Unfortunately, Terry was a part of another, more serious, event later in my life.  Both of our families moved away from Towsley Street and I didn't see Terry again until years later.  He had ridden his bicycle in front of a car and was killed.  I don't know what I was thinking when I went to the funeral home but I was expecting to see the same boy that I last saw holding me steady while he pushed me off down the hill on his bike.  Not paying any attention to the fact that I was also several years older, I was shocked to see that the body in the casket was a grown young man that I didn't even recognize.  I have been doing my best to avoid funerals ever since.

 

On a brighter note, the elementary school near Grandpa's house where I went to Kindergarten was only a couple of blocks away.  Mom would walk me there and back sometimes but most of the time I would walk with several other kids in the neighborhood that went to the same school.

 

There are three things that I remember clearly from that school.

 

There was a cornfield just behind the school and one bright, cold, fall day I pulled an ear off of a stalk and found that it was an ear of popcorn.

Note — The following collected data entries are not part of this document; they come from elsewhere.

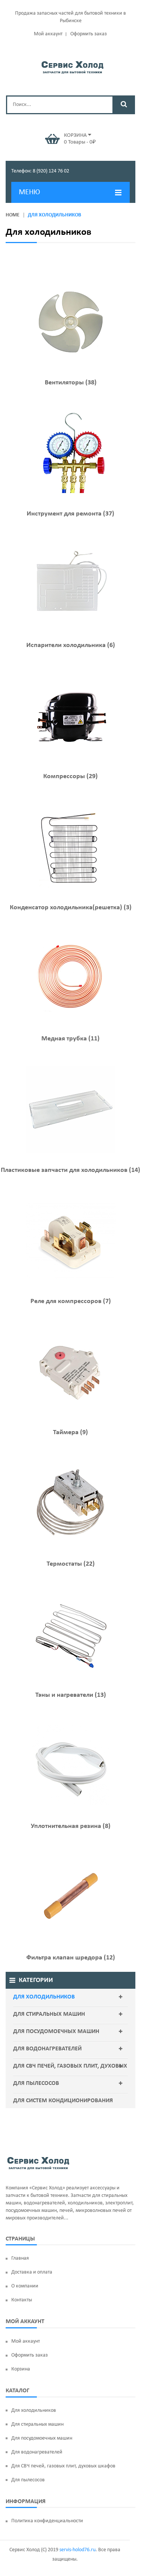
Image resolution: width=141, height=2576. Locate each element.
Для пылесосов (36, 2083)
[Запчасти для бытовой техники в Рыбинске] (72, 66)
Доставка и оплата (31, 2272)
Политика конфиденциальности (47, 2521)
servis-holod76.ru (77, 2550)
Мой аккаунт (48, 34)
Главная (20, 2258)
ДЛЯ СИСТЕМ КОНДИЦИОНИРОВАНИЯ (63, 2101)
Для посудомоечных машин (56, 2032)
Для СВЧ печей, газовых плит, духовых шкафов (70, 2073)
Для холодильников (44, 1997)
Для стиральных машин (49, 2014)
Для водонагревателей (47, 2049)
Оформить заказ (88, 34)
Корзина (20, 2369)
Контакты (21, 2300)
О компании (24, 2286)
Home (13, 215)
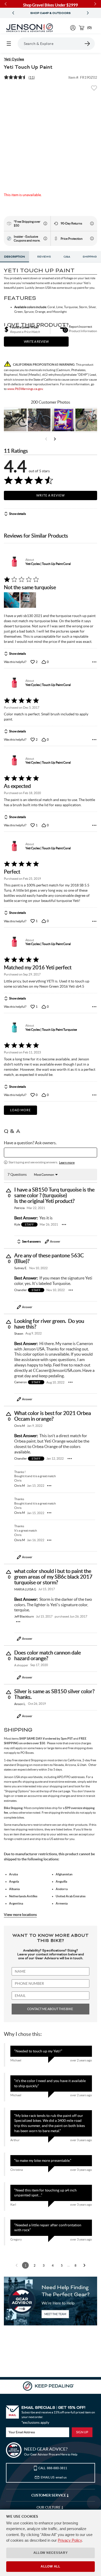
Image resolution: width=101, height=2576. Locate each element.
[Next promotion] (88, 13)
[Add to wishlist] (94, 89)
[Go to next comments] (84, 2265)
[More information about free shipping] (45, 223)
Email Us (54, 2477)
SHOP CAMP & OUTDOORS (50, 13)
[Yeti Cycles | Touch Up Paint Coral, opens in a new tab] (13, 561)
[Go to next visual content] (55, 439)
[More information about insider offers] (45, 238)
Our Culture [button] (49, 2507)
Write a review (36, 341)
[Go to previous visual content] (46, 439)
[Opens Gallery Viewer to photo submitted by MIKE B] (39, 420)
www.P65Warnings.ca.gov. (25, 388)
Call (52, 2468)
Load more (20, 1110)
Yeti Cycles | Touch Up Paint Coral (48, 563)
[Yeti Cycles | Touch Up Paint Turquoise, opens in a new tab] (13, 1027)
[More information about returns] (92, 223)
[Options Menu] (94, 662)
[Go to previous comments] (16, 2265)
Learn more (67, 1162)
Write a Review (50, 495)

I took it to the teacher to show her and the other kids and instead of being happy to see it, she scolded me for taking the farmer's corn and made me put it back in the cornfield.

 

Another time, I discovered how tasty that white paper paste was and began eating more than I put on the paper project I was working on.  The teacher didn't like that either.

 

The last thing I remember from Kindergarten was when I raised my hand to ask the teacher to go to the bathroom, she told me that it was almost time to go home and that I could hold it until then.

 

I couldn't and left a puddle under the chair when I left for home that day.

 

The teacher never said a word to me and, after that, always let me go to the bathroom when I asked.